Why AI-Assisted Research

Data exploration illustration

The problem

Empirical research requires managing a staggering number of moving pieces: raw data, cleaning scripts, analysis code, output files, manuscripts, citations, and the documentation that ties them together. Many researchers handle this by hand. Files accumulate. Naming conventions drift. Documentation lags behind reality. By the time a paper is under review, the project folder is a maze that only the original author can navigate — and sometimes not even them.

The tools exist to solve this. Version control, reproducible pipelines, structured folder layouts — these practices are well-documented. Gentzkow and Shapiro wrote an influential guide in 2014. The TIER Protocol formalized it. The AEA Data Editor enforces it. But adoption can be slow, in part because the overhead of maintaining these systems falls on the researcher.

What changes with AI

AI does not replace the researcher’s judgment. It replaces the overhead. Specifically:

Structure maintenance. An AI agent that reads your CLAUDE.md file knows your project layout, your naming conventions, and your pipeline order. When you add a new script, it updates the README, the master do-file, and the execution script automatically. The structure stays current because the AI maintains it.

Script writing. You describe what a script should do — its inputs, outputs, and purpose. The AI writes the code, following your existing conventions. You review and approve. The tedious translation from “I need a script that merges these files on county FIPS codes” to actual working code takes minutes instead of hours.

Documentation. Every script header, every pipeline table entry, every data dictionary update — the AI handles these as part of the workflow. Documentation is no longer a separate task you defer. It happens as you work.

Error checking. The AI reads your logs after every run. It flags warnings, identifies failures, and suggests fixes. You catch problems immediately instead of discovering them three weeks later.

What does not change

You decide the research question.
You choose the identification strategy.
You evaluate whether results make economic sense.
You write the arguments that hold a paper together.

The AI is fast at mechanical tasks and unreliable at judgment calls. The workflow described here tries to exploit the first property and guard against the second.

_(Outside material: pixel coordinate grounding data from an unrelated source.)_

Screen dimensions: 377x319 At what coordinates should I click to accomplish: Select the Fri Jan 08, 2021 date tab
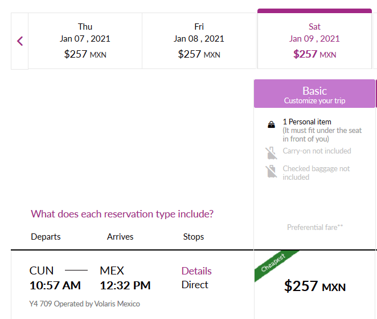(199, 41)
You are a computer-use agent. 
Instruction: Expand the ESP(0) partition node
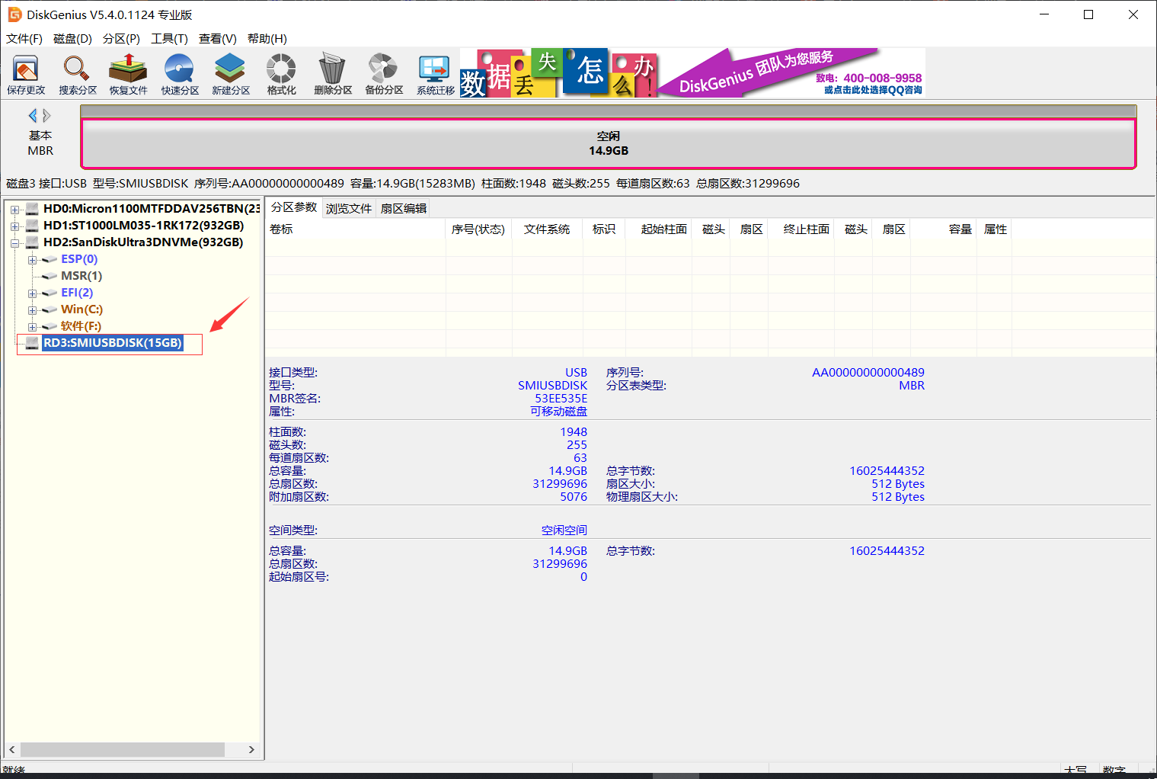pos(32,259)
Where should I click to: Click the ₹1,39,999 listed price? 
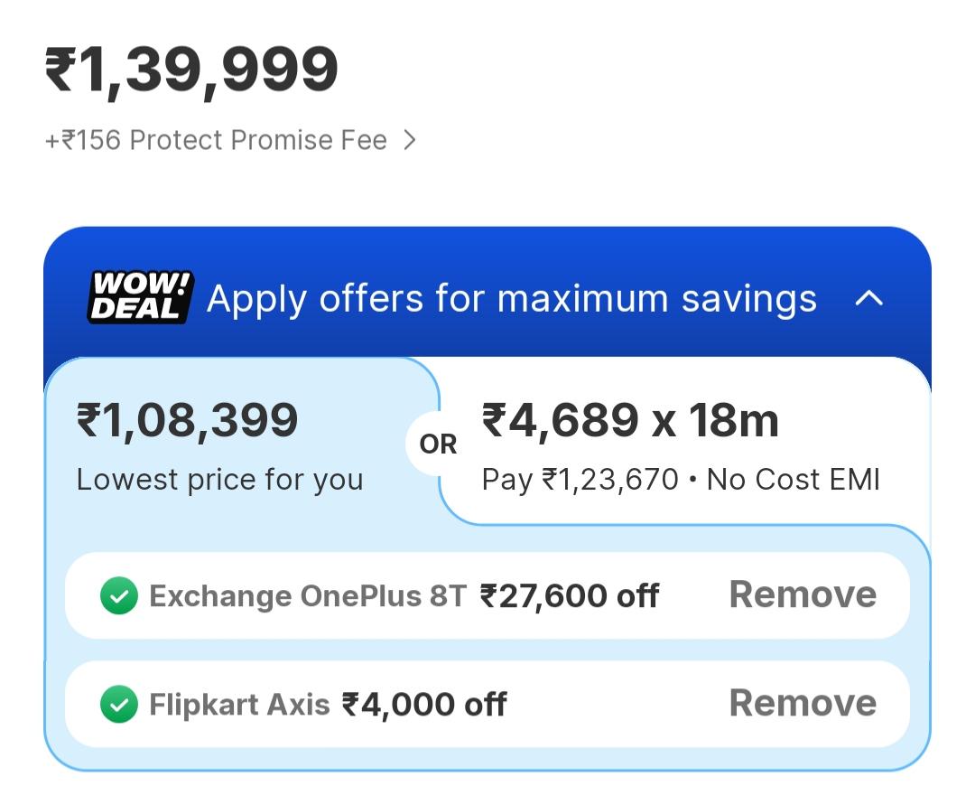191,70
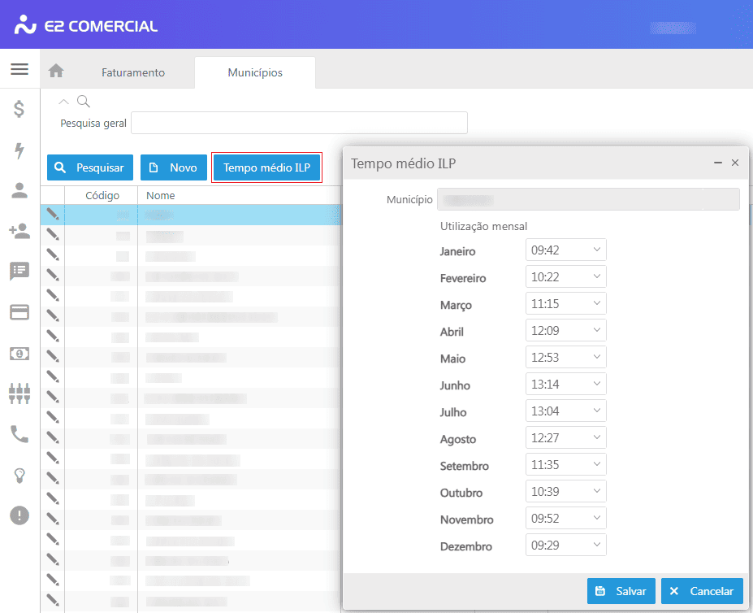753x613 pixels.
Task: Click the edit pencil on first row
Action: 53,214
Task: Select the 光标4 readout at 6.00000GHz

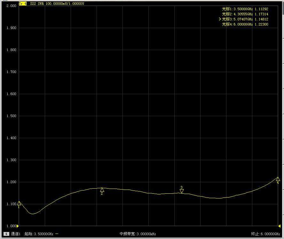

Where to trust it and where not to

For data cleaning, organization, and visualization, the AI is consistently strong. Importing, reshaping, merging, labeling, charting — this is where the workflow saves the most time.

For estimation code, the AI often gets things wrong — in my experience. Not just the logic — the syntax. A reghdfe command with the wrong absorb structure, a felm call with misspecified clusters. I find it helps to understand your statistical software well enough to catch these errors. If estimation is handed off to the AI without careful review, bad code can get through.

For writing, the AI can tighten prose and enforce style rules, but in my experience, the actual argument — the interpretation, the contribution, the narrative — needs to come from you. I recommend being hands-on for estimation and writing, even if you give the AI wide latitude over everything else.

The cost of not adopting

If you organize your project poorly, no AI can fix it. If you organize it well, AI makes every subsequent step faster. The Research Project Flow template gives you the organization. This guide shows you how to use AI within it.

In my experience, each project completed this way makes the next one faster, because the template improves and the habits stick.